See eg https://github.com/hermit-os/hermit-rs or https://mirage.io/

pizlonator · 2026-01-20T04:53:52 1768884832

Yeah Fil-C to the rescue

(I’m not trying to be facetious or troll or whatever. Stuff like this is what motivated me to do it.)

tptacek · 2026-01-20T00:36:13 1768869373

"C executables" are most of the frontier of exploit development, which is why this is a meaningful model problem.

0xDEAFBEAD · 2026-01-20T05:04:40 1768885480

Can we fight fire with fire, and use LLMs to rewrite all the C in Rust?

saagarjha · 2026-01-20T09:33:44 1768901624

Usually rewriting something in Rust requires nontrivial choices on the part of the translator that I’m not sure are currently within the reach of LLMs.

koakuma-chan · 2026-01-20T21:34:21 1768944861

I heard this before, that apparently there are things you cannot implement in Rust. Like, apparently you cannot implement certain data structures in Rust. I think this is bullshit. Rust supports raw pointers, etc. You can implement whatever you want in Rust.

staticassertion · 2026-01-20T21:43:21 1768945401

Presumably they are saying that you'd end up using a lot of `unsafe`. Of course, that's still much better than C, but I assume that their point isn't "You can't do it in Rust" it's "You can't translate directly to safe rust from C".

koakuma-chan · 2026-01-20T21:49:07 1768945747

> Of course, that's still much better than C

Exactly. "can't translate to safe Rust" is not a good faith argument.

koakuma-chan · 2026-01-20T21:51:16 1768945876

If anything, writing unsafe code in Rust is also fun. It has many primitives like `MaybeUninit` that make it fun.

johnisgood · 2026-01-20T21:44:19 1768945459

Yes, you are looking for https://rcoh.me/posts/rust-linked-list-basically-impossible/.

saagarjha · 2026-01-20T23:46:45 1768952805

That’s not what I said. I am saying that translating C code to Rust usually involves a human in the loop because it requires non-trivial decisions to produce a good result.

0xbadcafebee · 2026-01-20T05:57:30 1768888650

Sure, but the LLMs will just chain 14 functions instead of 7. If all C code is rewritten in Rust tomorrow that still leaves all the other bug classes. Eliminating a bug class might have made human attacks harder, but now with LLMs the "hardness" factor is purely how much token money you have.

adrianN · 2026-01-20T06:49:41 1768891781

Llms are not magic. Fixing a large class of exploits makes exploitation harder.
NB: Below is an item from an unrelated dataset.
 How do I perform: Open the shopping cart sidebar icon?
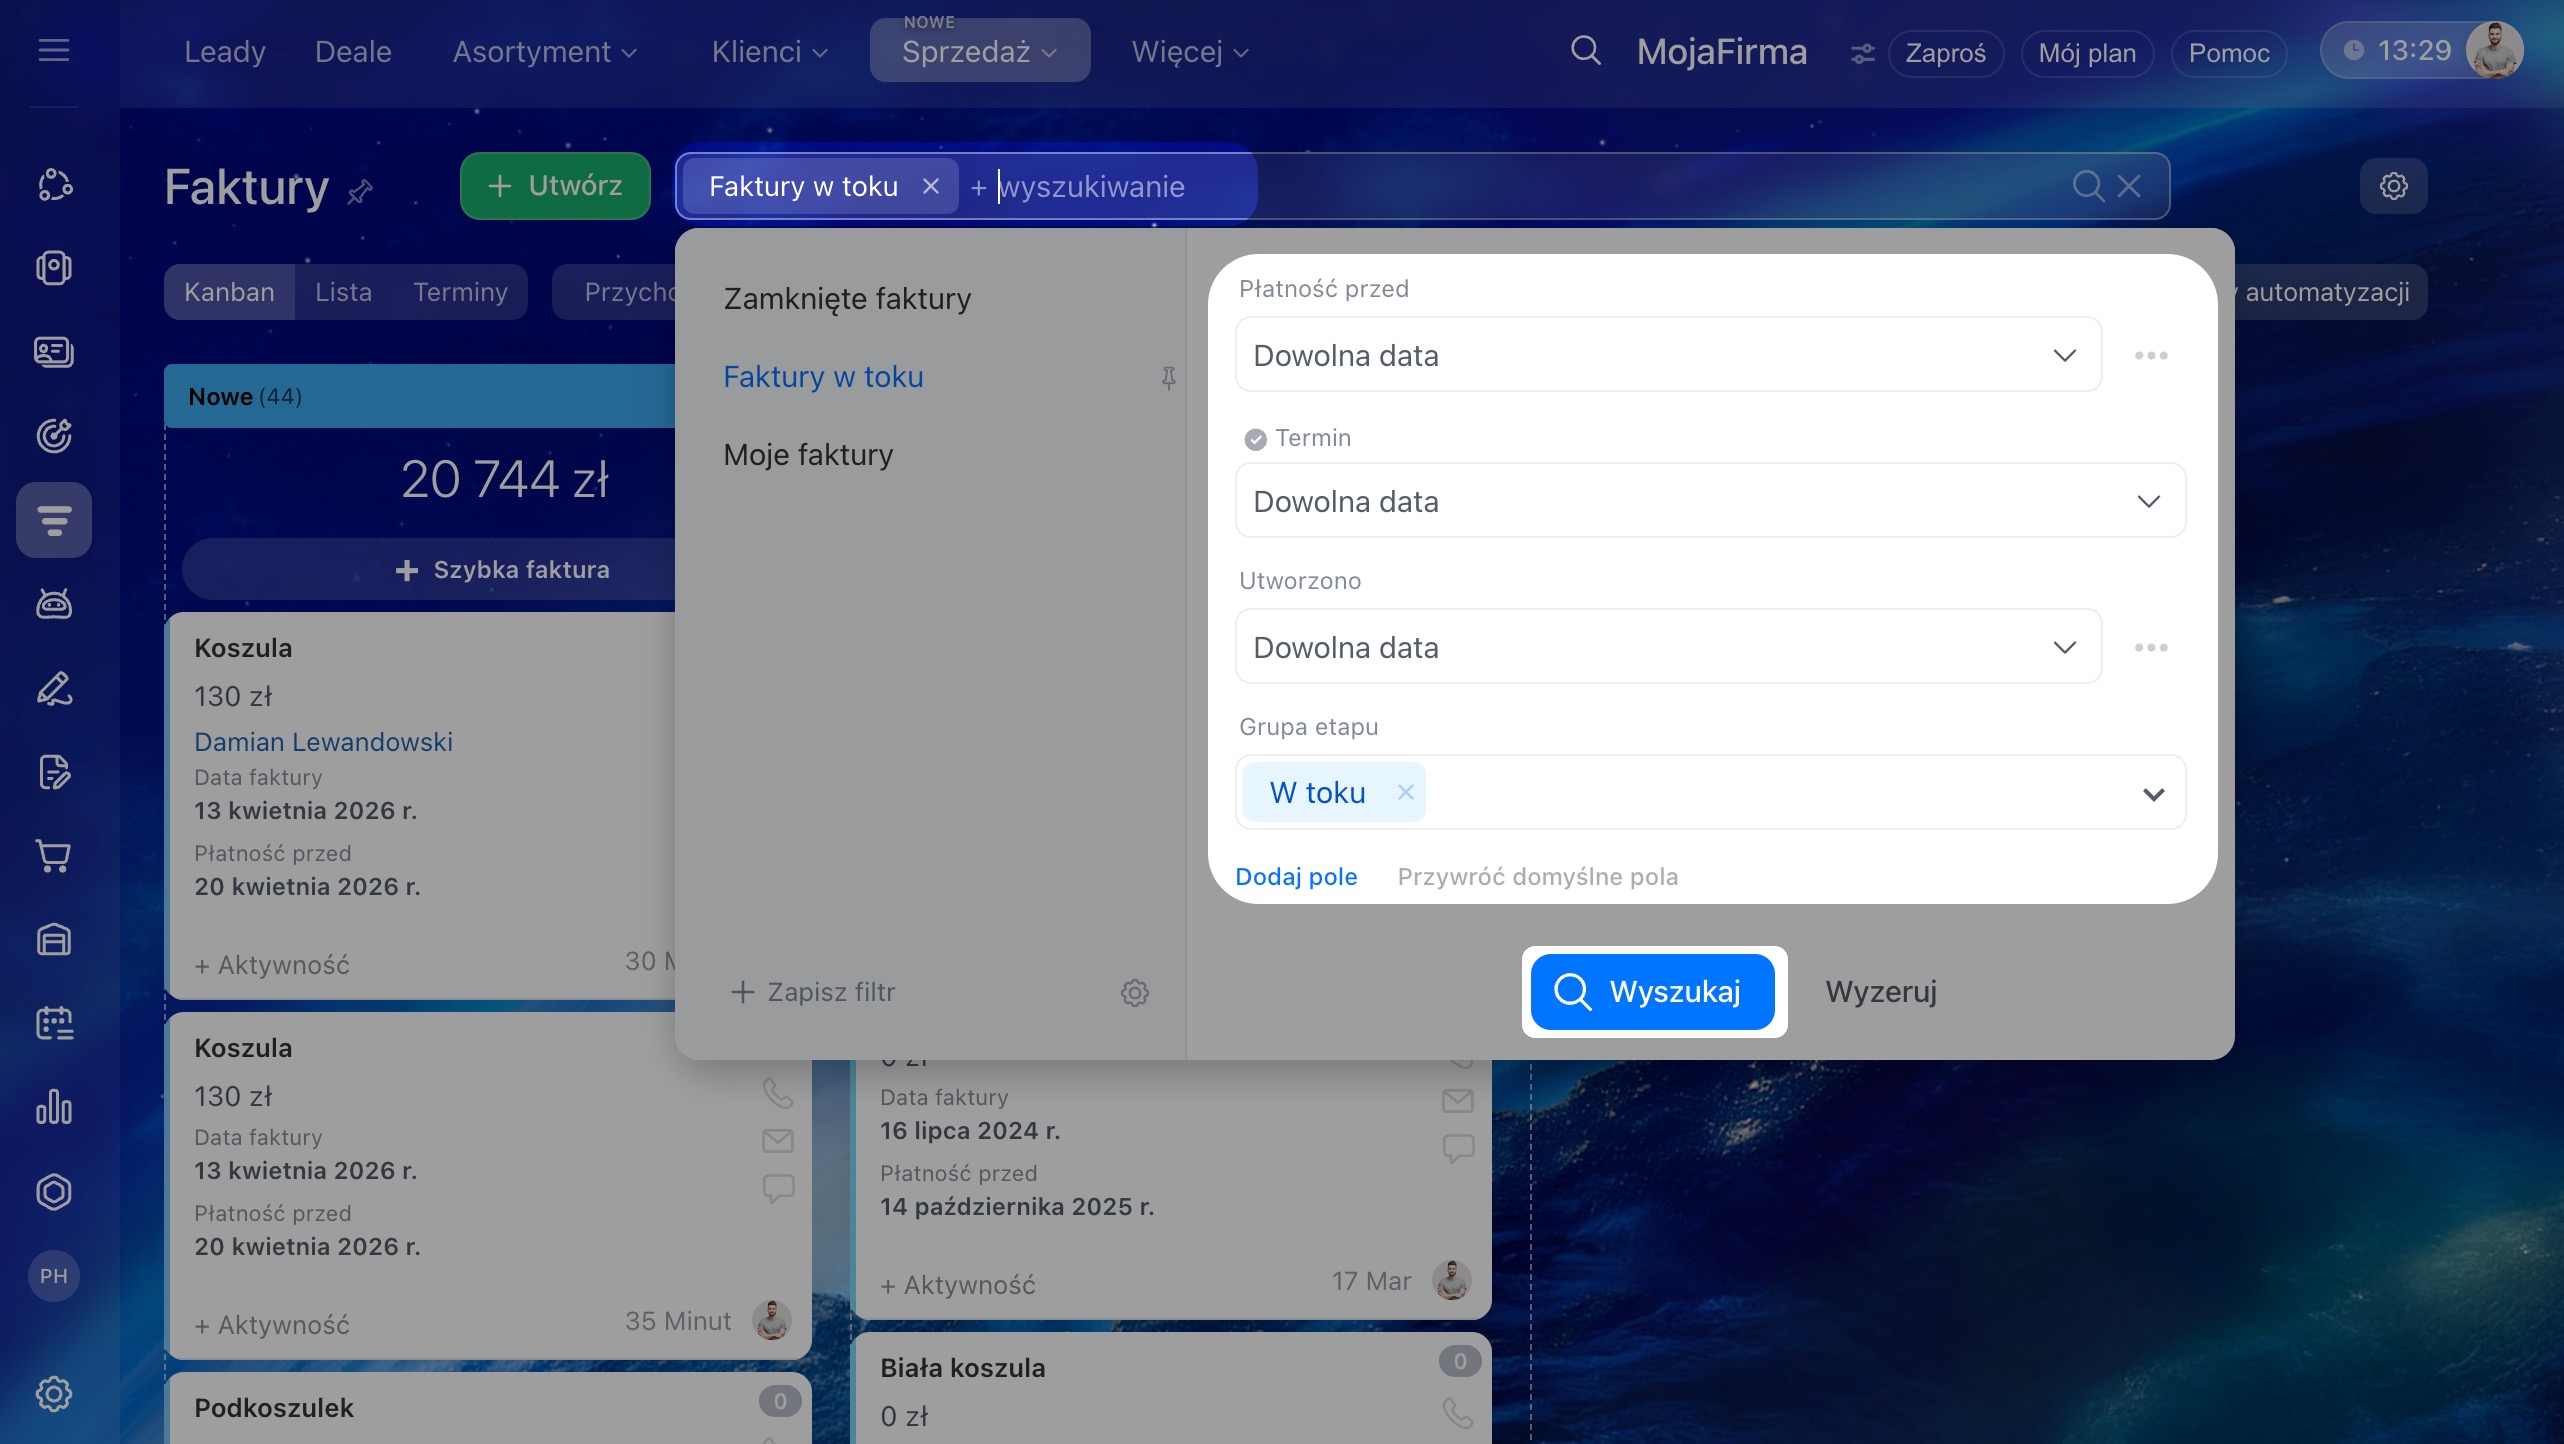click(54, 856)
0xbadcafebee · 2026-01-20T23:38:12 1768952292

They kind of are magic, that's the point. You can just tell them to look at every other bug class, and keep them churning on it until they find something. You can fast-forward through years of exploit research in a week. The "difficulty" of different bug classes is almost gone. (I think people underestimate just how many exploits are out there in other classes because they've been hyperfocused on the low-hanging fruit)
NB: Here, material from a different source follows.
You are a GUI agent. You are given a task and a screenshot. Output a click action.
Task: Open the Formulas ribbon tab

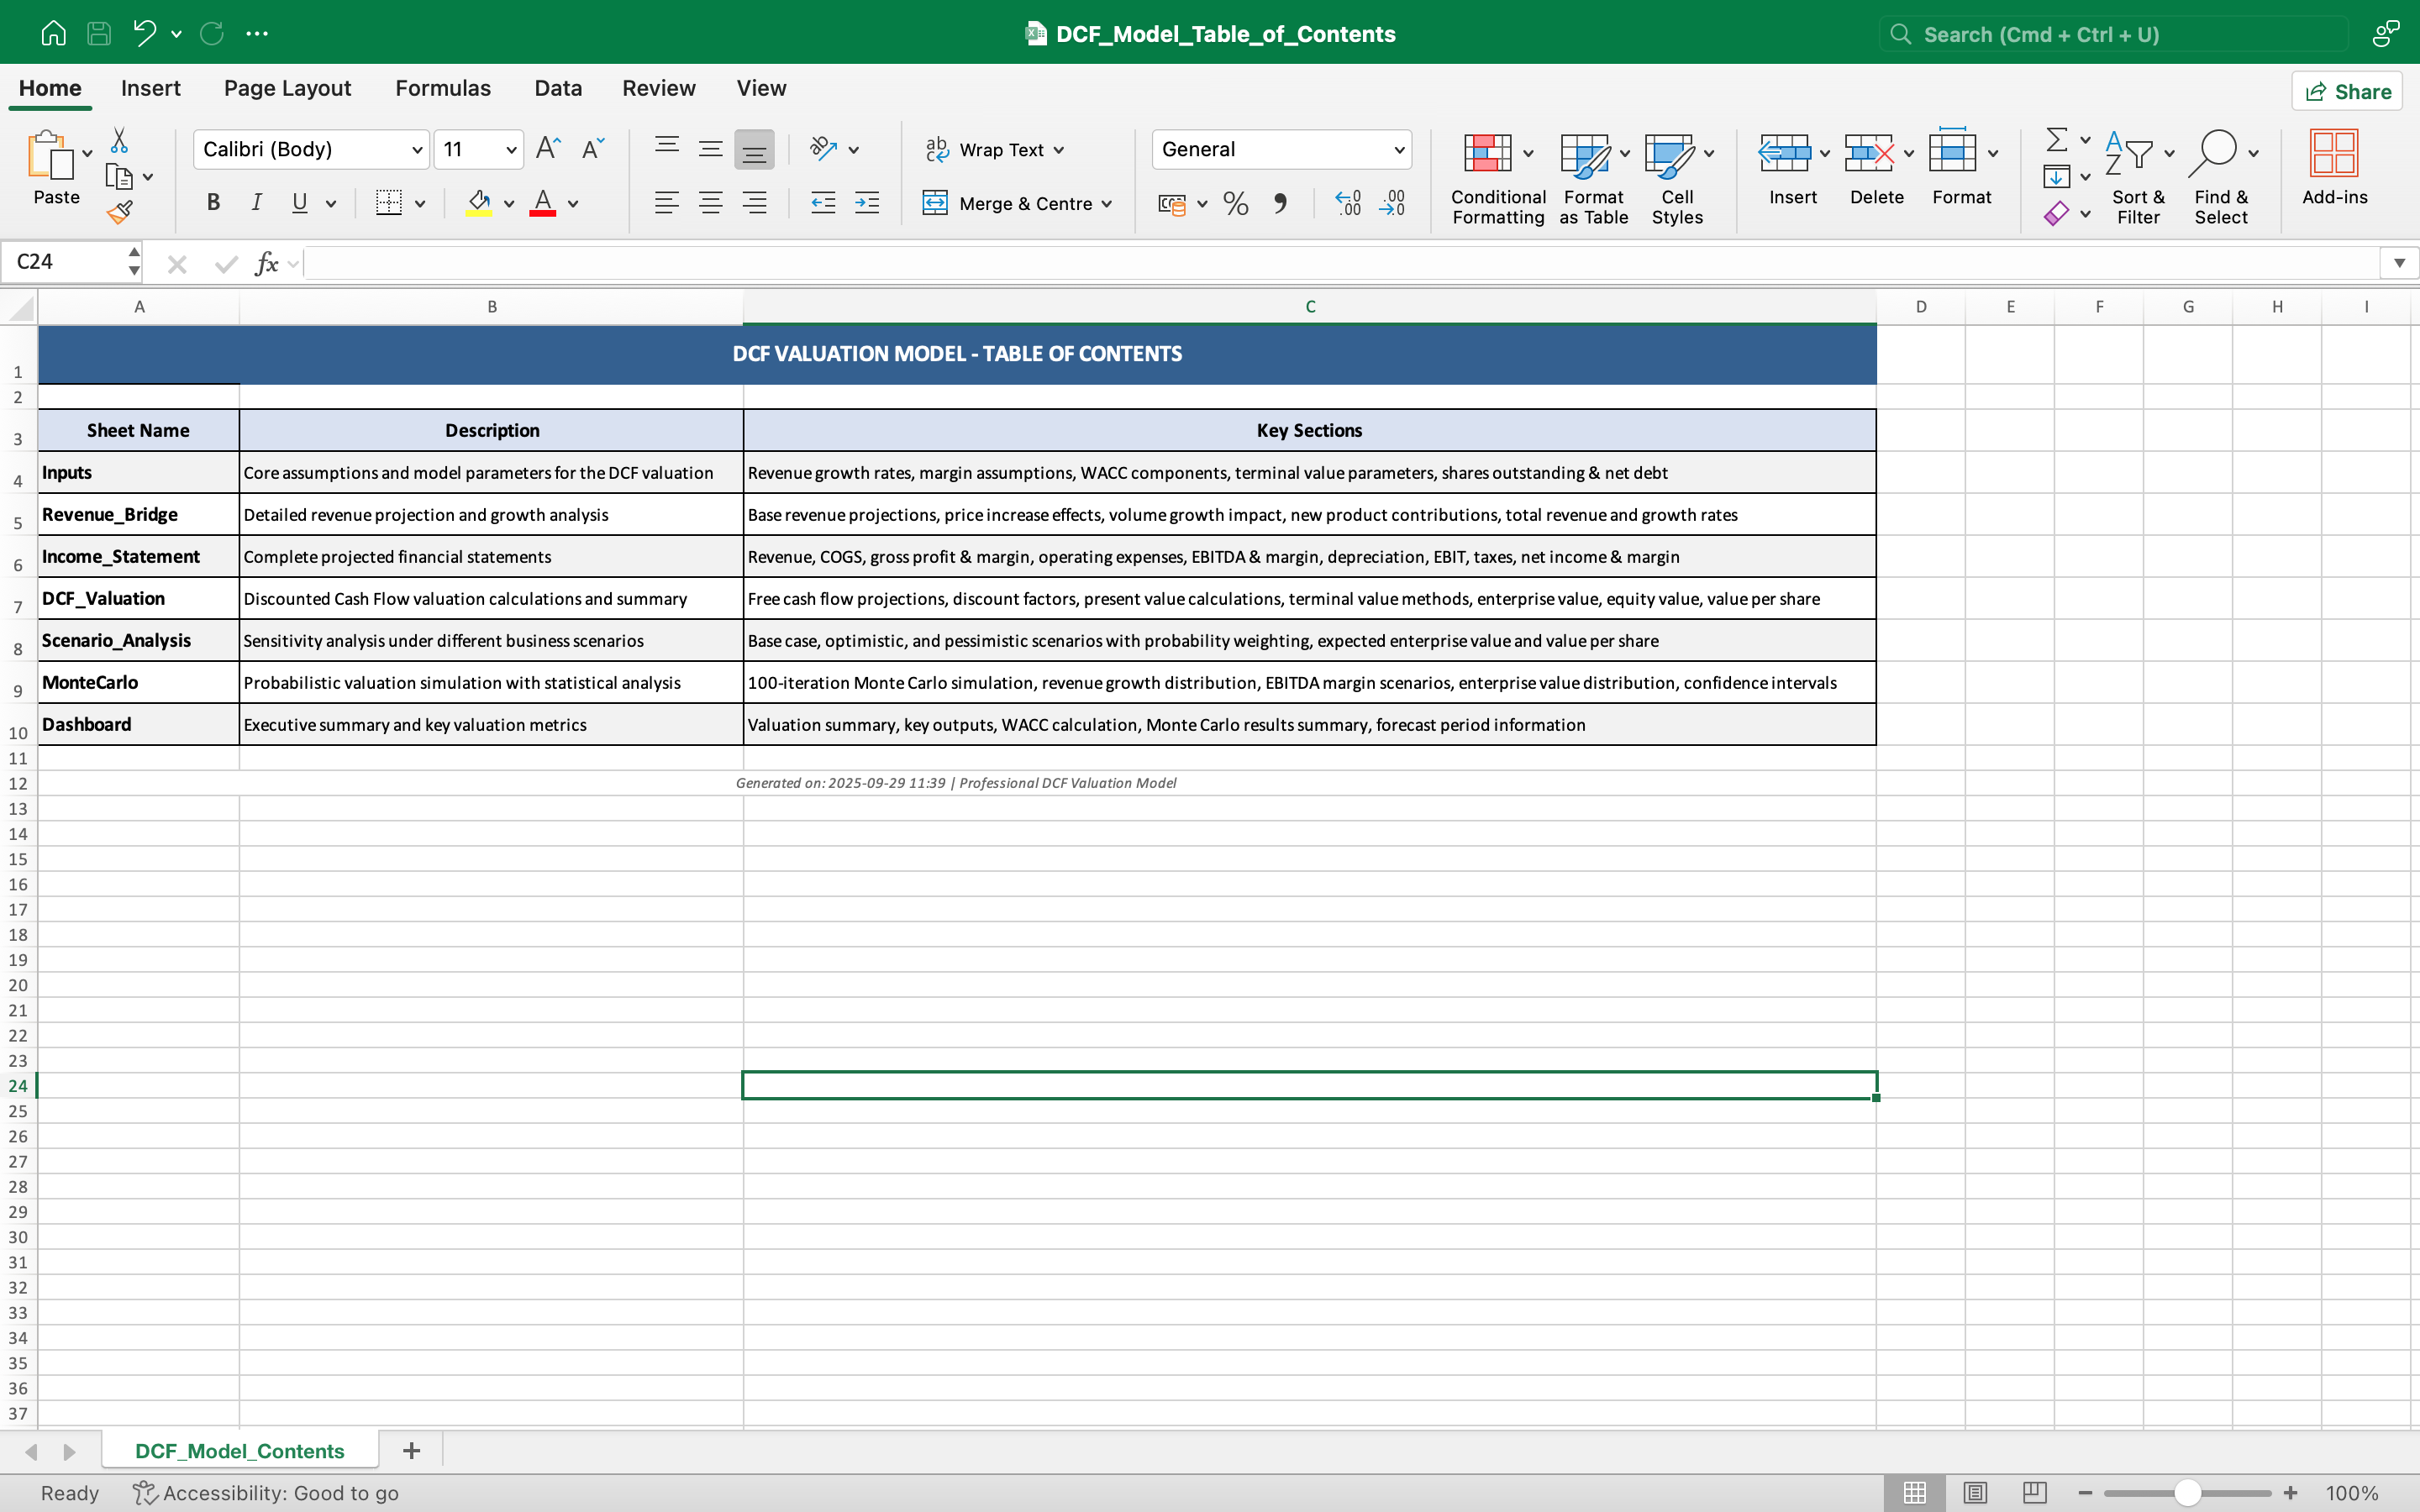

lelanthran · 2026-01-20T10:38:00 1768905480

> Tells you all you need to know around how extremely weak a C executable like QuickJS is for LLMs to exploit. (If you as an infosec researcher prompt them correctly to find and exploit vulnerabilities).

Wouldn't GP's approach work with any other executable using libc? Python, Node, Rust, etc?
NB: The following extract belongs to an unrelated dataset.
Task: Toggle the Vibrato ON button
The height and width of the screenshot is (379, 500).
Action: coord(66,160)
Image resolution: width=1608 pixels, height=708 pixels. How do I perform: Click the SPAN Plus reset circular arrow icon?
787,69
I fail to see what is specific to either C or QuickJS in the GP's approach.

vsgherzi · 2026-01-20T04:36:02 1768883762

Wouldn’t the idea be to not have the uaf to begin with? I’d argue it saves you very much by making the uaf way harder to write. Forcing unsafe and such.

cookiengineer · 2026-01-20T00:16:54 1768868214

> glibc's exit handler

> Yikes.

Yep.

arthurcolle · 2026-01-20T00:42:14 1768869734

Life, uh, finds a way

bryanrasmussen · 2026-01-20T07:54:20 1768895660

to self-destruct! heavy metal air guitar

jdefr89 · 2026-01-20T17:34:56 1768930496

Most modern kill chains involve chaining together that many bugs... I know because it's my job and its become demoralizing.

catoc · 2026-01-20T10:41:31 1768905691

So much for ‘stochastic parrots’

moron4hire · 2026-01-20T14:24:08 1768919048

> The exploits generated do not demonstrate novel, generic breaks in any of the protection mechanisms.

titzer · 2026-01-20T19:14:29 1768936469

> The sentences output by the model do not demonstrate words with novel characters.